PROVIDED ENTRIES Block Start
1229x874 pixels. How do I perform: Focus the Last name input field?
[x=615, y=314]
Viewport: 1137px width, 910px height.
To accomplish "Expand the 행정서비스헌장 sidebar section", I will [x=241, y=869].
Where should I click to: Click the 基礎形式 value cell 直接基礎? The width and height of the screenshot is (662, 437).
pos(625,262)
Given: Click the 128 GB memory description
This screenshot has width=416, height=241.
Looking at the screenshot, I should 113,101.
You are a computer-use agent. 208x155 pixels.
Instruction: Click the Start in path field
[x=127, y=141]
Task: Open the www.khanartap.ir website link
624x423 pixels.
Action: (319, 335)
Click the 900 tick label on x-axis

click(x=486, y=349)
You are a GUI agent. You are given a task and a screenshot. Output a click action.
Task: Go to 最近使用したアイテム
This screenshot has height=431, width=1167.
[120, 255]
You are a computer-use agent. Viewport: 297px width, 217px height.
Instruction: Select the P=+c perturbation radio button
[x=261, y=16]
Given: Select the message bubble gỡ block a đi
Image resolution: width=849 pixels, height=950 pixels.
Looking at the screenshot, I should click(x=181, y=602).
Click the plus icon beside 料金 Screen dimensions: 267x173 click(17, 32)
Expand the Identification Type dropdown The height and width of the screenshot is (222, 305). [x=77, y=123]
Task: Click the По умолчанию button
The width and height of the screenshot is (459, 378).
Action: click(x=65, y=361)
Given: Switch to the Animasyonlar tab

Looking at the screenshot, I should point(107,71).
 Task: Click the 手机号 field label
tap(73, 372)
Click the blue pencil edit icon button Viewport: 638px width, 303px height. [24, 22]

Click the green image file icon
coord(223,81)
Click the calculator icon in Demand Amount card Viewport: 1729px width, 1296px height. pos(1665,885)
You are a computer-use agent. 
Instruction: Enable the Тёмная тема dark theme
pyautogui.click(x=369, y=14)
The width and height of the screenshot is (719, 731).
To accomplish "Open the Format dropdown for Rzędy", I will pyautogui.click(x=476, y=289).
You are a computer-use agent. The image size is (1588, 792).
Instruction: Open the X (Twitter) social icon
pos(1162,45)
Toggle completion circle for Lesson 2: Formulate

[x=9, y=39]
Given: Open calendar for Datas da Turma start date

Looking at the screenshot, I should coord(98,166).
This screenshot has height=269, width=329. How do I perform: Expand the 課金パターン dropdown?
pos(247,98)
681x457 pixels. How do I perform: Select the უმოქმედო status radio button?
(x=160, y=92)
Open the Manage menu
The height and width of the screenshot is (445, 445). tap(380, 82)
PROVIDED ENTRIES Block End
- ABOUT THIS EXERCISE: Output the line bearing "681x457 pixels. How" along with all the lines after it through the end of the entries, exactly, and no other lines.

- EXERCISE RESULT:
681x457 pixels. How do I perform: Select the უმოქმედო status radio button?
(x=160, y=92)
Open the Manage menu
The height and width of the screenshot is (445, 445). tap(380, 82)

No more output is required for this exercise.